_TASK DIRECTIONS:_ Emit all the data exactly as provided.

_RECORD EXTRACTS:_
::::::

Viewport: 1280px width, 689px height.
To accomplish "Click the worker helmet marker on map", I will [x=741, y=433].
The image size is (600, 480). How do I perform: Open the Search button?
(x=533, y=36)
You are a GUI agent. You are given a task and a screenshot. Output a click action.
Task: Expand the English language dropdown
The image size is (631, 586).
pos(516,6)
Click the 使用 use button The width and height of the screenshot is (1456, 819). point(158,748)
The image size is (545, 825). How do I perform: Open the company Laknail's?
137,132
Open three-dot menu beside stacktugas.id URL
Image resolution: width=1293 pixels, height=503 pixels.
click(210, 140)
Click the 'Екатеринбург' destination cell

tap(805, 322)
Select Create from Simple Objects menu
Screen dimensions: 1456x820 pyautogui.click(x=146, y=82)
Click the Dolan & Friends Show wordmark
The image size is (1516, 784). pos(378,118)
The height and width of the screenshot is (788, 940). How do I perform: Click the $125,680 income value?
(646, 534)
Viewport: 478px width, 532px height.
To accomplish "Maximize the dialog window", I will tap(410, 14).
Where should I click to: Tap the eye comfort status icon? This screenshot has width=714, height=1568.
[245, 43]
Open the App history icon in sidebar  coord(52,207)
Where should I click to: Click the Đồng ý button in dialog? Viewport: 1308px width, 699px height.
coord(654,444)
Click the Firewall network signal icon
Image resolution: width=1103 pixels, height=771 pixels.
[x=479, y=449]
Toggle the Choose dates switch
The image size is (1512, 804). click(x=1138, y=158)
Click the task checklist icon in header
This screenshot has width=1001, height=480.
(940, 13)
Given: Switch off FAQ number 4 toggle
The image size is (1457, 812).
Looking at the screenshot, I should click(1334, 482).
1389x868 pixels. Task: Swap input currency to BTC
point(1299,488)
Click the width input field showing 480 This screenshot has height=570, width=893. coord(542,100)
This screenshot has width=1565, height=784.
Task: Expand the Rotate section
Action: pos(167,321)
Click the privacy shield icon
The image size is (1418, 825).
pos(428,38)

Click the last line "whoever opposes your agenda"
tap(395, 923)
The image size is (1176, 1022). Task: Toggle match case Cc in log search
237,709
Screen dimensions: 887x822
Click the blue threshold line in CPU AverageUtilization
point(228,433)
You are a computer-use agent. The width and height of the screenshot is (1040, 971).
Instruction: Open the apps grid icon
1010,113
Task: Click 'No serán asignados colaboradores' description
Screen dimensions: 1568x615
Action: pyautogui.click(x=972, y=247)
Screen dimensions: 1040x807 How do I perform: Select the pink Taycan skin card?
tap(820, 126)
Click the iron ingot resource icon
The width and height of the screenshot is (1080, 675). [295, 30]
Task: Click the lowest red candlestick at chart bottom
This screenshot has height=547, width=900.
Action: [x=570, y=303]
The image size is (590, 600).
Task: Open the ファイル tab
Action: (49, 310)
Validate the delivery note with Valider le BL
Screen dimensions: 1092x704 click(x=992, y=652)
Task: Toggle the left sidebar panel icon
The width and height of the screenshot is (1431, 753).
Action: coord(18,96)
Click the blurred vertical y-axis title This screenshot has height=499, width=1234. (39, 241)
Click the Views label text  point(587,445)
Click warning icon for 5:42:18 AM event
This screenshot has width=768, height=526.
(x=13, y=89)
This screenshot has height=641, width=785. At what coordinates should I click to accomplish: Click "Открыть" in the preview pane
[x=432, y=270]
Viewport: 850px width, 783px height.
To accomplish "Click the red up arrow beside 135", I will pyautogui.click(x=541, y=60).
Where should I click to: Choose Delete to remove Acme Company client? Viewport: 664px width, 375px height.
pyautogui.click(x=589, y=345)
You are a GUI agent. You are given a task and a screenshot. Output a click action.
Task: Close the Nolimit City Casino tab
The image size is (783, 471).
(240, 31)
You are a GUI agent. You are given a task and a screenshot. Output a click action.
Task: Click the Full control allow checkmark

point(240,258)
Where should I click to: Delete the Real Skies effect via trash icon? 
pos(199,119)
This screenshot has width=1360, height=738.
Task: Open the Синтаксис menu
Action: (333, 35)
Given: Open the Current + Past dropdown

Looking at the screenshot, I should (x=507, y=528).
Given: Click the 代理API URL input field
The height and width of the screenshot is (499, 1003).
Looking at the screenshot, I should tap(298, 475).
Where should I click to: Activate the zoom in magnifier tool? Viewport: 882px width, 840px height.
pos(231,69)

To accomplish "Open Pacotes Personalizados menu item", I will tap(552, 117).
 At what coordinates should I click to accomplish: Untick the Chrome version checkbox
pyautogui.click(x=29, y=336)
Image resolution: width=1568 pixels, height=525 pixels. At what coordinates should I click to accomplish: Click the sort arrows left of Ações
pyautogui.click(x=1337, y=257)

::::::

_EXERCISE OUTPUT:_
Viewport: 1280px width, 689px height.
To accomplish "Click the worker helmet marker on map", I will [x=741, y=433].
The image size is (600, 480). How do I perform: Open the Search button?
(x=533, y=36)
You are a GUI agent. You are given a task and a screenshot. Output a click action.
Task: Expand the English language dropdown
The image size is (631, 586).
pos(516,6)
Click the 使用 use button The width and height of the screenshot is (1456, 819). point(158,748)
The image size is (545, 825). How do I perform: Open the company Laknail's?
137,132
Open three-dot menu beside stacktugas.id URL
Image resolution: width=1293 pixels, height=503 pixels.
click(210, 140)
Click the 'Екатеринбург' destination cell

tap(805, 322)
Select Create from Simple Objects menu
Screen dimensions: 1456x820 pyautogui.click(x=146, y=82)
Click the Dolan & Friends Show wordmark
The image size is (1516, 784). pos(378,118)
The height and width of the screenshot is (788, 940). How do I perform: Click the $125,680 income value?
(646, 534)
Viewport: 478px width, 532px height.
To accomplish "Maximize the dialog window", I will tap(410, 14).
Where should I click to: Tap the eye comfort status icon? This screenshot has width=714, height=1568.
[245, 43]
Open the App history icon in sidebar  coord(52,207)
Where should I click to: Click the Đồng ý button in dialog? Viewport: 1308px width, 699px height.
coord(654,444)
Click the Firewall network signal icon
Image resolution: width=1103 pixels, height=771 pixels.
[x=479, y=449]
Toggle the Choose dates switch
The image size is (1512, 804). click(x=1138, y=158)
Click the task checklist icon in header
This screenshot has width=1001, height=480.
(940, 13)
Given: Switch off FAQ number 4 toggle
The image size is (1457, 812).
Looking at the screenshot, I should click(1334, 482).
1389x868 pixels. Task: Swap input currency to BTC
point(1299,488)
Click the width input field showing 480 This screenshot has height=570, width=893. coord(542,100)
This screenshot has width=1565, height=784.
Task: Expand the Rotate section
Action: pos(167,321)
Click the privacy shield icon
The image size is (1418, 825).
pos(428,38)

Click the last line "whoever opposes your agenda"
tap(395, 923)
The image size is (1176, 1022). Task: Toggle match case Cc in log search
237,709
Screen dimensions: 887x822
Click the blue threshold line in CPU AverageUtilization
point(228,433)
You are a computer-use agent. The width and height of the screenshot is (1040, 971).
Instruction: Open the apps grid icon
1010,113
Task: Click 'No serán asignados colaboradores' description
Screen dimensions: 1568x615
Action: pyautogui.click(x=972, y=247)
Screen dimensions: 1040x807 How do I perform: Select the pink Taycan skin card?
tap(820, 126)
Click the iron ingot resource icon
The width and height of the screenshot is (1080, 675). [295, 30]
Task: Click the lowest red candlestick at chart bottom
This screenshot has height=547, width=900.
Action: [x=570, y=303]
The image size is (590, 600).
Task: Open the ファイル tab
Action: (49, 310)
Validate the delivery note with Valider le BL
Screen dimensions: 1092x704 click(x=992, y=652)
Task: Toggle the left sidebar panel icon
The width and height of the screenshot is (1431, 753).
Action: coord(18,96)
Click the blurred vertical y-axis title This screenshot has height=499, width=1234. (39, 241)
Click the Views label text  point(587,445)
Click warning icon for 5:42:18 AM event
This screenshot has width=768, height=526.
(x=13, y=89)
This screenshot has height=641, width=785. At what coordinates should I click to accomplish: Click "Открыть" in the preview pane
[x=432, y=270]
Viewport: 850px width, 783px height.
To accomplish "Click the red up arrow beside 135", I will pyautogui.click(x=541, y=60).
Where should I click to: Choose Delete to remove Acme Company client? Viewport: 664px width, 375px height.
pyautogui.click(x=589, y=345)
You are a GUI agent. You are given a task and a screenshot. Output a click action.
Task: Close the Nolimit City Casino tab
The image size is (783, 471).
(240, 31)
You are a GUI agent. You are given a task and a screenshot. Output a click action.
Task: Click the Full control allow checkmark

point(240,258)
Where should I click to: Delete the Real Skies effect via trash icon? 
pos(199,119)
This screenshot has width=1360, height=738.
Task: Open the Синтаксис menu
Action: (333, 35)
Given: Open the Current + Past dropdown

Looking at the screenshot, I should (x=507, y=528).
Given: Click the 代理API URL input field
The height and width of the screenshot is (499, 1003).
Looking at the screenshot, I should tap(298, 475).
Where should I click to: Activate the zoom in magnifier tool? Viewport: 882px width, 840px height.
pos(231,69)

To accomplish "Open Pacotes Personalizados menu item", I will tap(552, 117).
 At what coordinates should I click to accomplish: Untick the Chrome version checkbox
pyautogui.click(x=29, y=336)
Image resolution: width=1568 pixels, height=525 pixels. At what coordinates should I click to accomplish: Click the sort arrows left of Ações
pyautogui.click(x=1337, y=257)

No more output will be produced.